DESCRIPTION OF THE TASK
Below are records; report how many of their lines contain the word "will", giving only the number.

Collected data
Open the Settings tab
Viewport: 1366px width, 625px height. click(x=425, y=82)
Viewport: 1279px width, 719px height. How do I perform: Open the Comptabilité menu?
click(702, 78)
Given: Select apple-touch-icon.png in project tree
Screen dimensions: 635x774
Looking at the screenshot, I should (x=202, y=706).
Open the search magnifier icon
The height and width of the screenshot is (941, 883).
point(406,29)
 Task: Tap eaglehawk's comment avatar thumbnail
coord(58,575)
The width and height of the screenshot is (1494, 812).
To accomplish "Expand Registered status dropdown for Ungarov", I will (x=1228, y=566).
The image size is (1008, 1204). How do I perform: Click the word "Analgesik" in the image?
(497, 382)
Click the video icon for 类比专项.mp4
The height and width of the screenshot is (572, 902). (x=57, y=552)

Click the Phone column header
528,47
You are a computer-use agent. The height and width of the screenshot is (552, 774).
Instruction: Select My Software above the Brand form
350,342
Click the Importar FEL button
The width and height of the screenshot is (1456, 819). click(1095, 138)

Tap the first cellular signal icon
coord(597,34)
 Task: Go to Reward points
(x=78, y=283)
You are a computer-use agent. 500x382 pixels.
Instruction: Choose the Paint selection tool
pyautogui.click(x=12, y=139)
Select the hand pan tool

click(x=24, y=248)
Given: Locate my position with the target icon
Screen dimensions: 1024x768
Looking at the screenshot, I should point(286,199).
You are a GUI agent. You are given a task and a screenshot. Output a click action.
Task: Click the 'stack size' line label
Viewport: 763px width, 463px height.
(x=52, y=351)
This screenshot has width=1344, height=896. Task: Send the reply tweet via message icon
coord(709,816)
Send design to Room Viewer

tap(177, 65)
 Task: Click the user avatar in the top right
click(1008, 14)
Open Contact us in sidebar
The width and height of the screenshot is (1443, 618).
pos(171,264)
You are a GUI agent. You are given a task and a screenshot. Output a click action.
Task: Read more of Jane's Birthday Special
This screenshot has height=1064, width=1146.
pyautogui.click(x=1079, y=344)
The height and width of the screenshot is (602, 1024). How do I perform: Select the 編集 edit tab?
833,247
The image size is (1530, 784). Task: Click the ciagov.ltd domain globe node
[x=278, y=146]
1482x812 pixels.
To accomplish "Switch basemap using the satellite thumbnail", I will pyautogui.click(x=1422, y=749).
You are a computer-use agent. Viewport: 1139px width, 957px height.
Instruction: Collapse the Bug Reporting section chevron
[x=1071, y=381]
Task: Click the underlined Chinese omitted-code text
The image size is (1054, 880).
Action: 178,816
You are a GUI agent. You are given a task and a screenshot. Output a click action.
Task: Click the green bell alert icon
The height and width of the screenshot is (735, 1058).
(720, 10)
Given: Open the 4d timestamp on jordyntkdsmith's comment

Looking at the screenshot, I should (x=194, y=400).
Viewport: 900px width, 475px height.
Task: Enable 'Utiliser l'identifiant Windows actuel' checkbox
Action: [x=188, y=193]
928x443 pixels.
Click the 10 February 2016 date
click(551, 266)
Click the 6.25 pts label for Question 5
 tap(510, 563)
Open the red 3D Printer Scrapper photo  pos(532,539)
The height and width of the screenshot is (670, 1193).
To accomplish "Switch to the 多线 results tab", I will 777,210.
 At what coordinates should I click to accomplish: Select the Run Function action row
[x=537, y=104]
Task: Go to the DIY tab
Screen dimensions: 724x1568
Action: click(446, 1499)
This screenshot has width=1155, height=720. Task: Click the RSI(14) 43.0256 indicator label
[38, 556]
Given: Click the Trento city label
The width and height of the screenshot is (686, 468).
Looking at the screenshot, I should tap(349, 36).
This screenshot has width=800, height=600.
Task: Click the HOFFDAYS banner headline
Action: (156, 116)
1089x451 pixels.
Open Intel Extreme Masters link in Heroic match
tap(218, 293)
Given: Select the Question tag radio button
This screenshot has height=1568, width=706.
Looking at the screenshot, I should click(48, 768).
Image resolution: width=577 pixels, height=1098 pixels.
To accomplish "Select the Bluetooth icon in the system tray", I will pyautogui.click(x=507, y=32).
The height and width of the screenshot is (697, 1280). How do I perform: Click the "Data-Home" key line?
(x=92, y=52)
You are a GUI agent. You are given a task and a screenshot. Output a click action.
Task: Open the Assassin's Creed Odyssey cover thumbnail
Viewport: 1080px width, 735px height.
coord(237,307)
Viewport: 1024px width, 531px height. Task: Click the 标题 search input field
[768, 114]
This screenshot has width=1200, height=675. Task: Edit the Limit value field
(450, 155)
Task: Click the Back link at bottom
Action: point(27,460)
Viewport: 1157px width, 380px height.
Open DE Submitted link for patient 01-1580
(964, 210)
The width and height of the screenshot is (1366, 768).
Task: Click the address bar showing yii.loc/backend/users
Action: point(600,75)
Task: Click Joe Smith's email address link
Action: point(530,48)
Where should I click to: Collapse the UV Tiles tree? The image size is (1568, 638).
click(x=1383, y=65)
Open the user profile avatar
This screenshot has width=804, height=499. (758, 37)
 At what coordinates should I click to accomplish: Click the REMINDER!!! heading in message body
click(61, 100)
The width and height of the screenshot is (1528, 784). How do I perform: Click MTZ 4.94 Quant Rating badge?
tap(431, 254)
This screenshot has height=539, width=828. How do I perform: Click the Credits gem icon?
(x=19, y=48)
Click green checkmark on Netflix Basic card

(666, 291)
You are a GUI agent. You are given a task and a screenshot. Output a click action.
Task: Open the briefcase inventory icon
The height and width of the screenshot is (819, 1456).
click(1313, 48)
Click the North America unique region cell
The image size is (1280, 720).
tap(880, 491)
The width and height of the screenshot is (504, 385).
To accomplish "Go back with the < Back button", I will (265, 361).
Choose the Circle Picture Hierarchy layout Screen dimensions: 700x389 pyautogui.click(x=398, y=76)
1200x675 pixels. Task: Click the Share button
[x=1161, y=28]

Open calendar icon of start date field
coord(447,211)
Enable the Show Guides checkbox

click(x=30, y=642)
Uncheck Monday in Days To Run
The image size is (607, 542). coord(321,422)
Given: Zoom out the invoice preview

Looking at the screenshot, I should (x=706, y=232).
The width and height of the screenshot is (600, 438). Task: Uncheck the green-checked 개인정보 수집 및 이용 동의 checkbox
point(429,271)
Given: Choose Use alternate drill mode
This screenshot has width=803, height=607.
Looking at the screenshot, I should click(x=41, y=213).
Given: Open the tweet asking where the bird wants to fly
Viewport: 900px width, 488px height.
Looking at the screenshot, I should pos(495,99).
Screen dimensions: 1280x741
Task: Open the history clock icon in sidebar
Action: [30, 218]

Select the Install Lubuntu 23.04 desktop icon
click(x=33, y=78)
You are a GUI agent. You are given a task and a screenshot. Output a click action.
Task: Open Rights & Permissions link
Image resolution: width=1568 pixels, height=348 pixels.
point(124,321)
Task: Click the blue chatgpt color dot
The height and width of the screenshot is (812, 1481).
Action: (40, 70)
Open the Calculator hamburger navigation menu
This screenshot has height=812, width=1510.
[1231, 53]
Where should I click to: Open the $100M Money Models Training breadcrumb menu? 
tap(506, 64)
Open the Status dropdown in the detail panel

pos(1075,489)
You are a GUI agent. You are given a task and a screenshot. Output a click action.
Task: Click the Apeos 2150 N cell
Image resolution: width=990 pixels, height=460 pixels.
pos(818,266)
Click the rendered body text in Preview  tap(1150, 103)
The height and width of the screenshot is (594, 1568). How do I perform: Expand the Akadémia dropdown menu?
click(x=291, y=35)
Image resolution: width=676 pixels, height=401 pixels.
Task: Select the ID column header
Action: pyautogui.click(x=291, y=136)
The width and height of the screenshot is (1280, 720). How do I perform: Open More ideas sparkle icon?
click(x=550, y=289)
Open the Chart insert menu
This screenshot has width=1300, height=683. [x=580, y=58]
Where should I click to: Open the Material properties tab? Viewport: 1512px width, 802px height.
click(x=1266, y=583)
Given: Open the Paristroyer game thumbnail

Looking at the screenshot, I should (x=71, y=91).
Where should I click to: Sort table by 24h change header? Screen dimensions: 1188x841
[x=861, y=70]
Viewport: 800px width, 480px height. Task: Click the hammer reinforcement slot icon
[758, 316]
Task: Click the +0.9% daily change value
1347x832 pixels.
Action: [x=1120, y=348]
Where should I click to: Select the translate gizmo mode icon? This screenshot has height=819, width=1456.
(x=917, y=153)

RESPONSE
5